In the world's oldest and most widespread traditions, ghosts are not primarily frightening — they are *lingering*. They remain because something is unresolved: a word unsaid, a grief not honoured, a promise not completed, a relationship not properly ended. In Chinese ancestor-veneration, hungry ghosts (*e gui*) are understood as those whose transition was incomplete, and the annual Ghost Festival exists specifically to feed them, to complete what was left undone, to release them into rest. In Japanese tradition, the *yurei* — the lingering spirit — is almost always someone with *kotodama*, unspoken words, still attached to the living world. The Celtic tradition maintained specific times of year (*Samhain*, the festival of the dead) precisely because it understood that the dead sometimes needed the living's attention to complete their passage.
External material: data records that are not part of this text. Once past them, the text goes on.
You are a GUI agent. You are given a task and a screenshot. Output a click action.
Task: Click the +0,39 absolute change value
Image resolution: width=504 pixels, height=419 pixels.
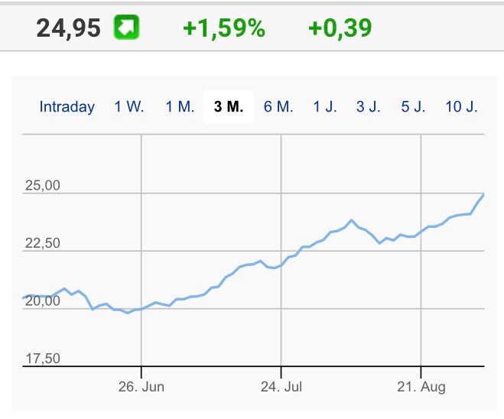click(340, 28)
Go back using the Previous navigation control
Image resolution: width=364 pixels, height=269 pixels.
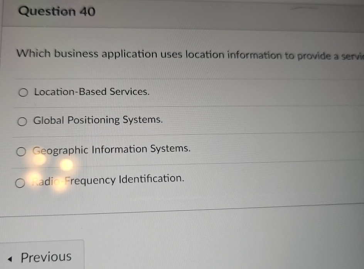click(42, 256)
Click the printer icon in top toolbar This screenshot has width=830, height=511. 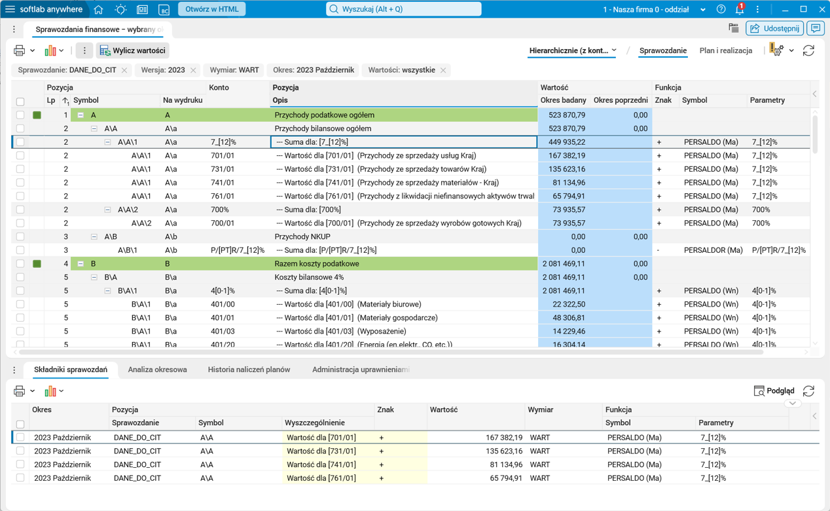[19, 50]
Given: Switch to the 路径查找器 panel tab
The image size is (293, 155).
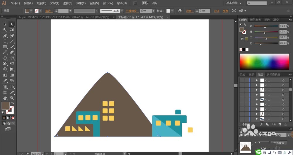Looking at the screenshot, I should (x=273, y=75).
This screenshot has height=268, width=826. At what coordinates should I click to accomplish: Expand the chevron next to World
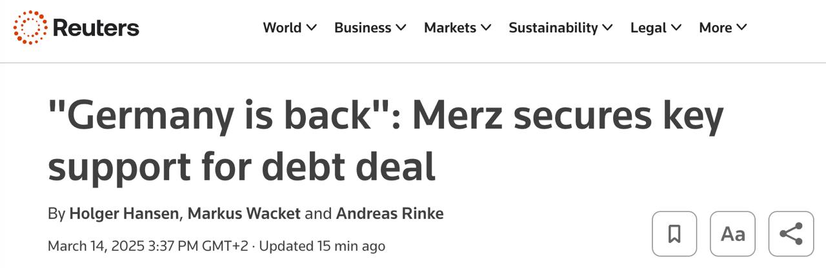tap(312, 28)

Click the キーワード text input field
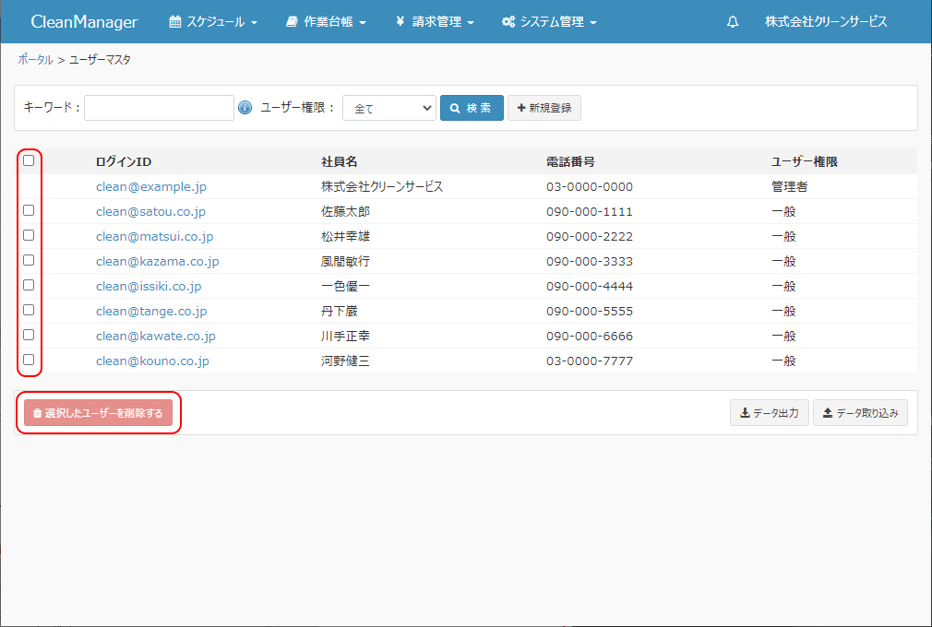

In none of these traditions is the ghost primarily an enemy. It is a *reminder*. It lingers because something in the living world still holds it there. The ghost in your dream is almost certainly not a literal haunting. It is the psyche's image for something — a person, a relationship, a chapter of your own life, a version of yourself — that has not yet been properly released. What does the ghost need? That is almost always the question the dream is asking.

In the Tibetan Buddhist tradition, the forty-nine days between death and rebirth are navigated through the *Bardo Thodol* (Book of the Dead), which exists precisely because transition between states requires guidance, attention, and care. The ghost-dream in this tradition is an invitation to be a conscious guide — to yourself, to something in your past — through a transition that has been incomplete.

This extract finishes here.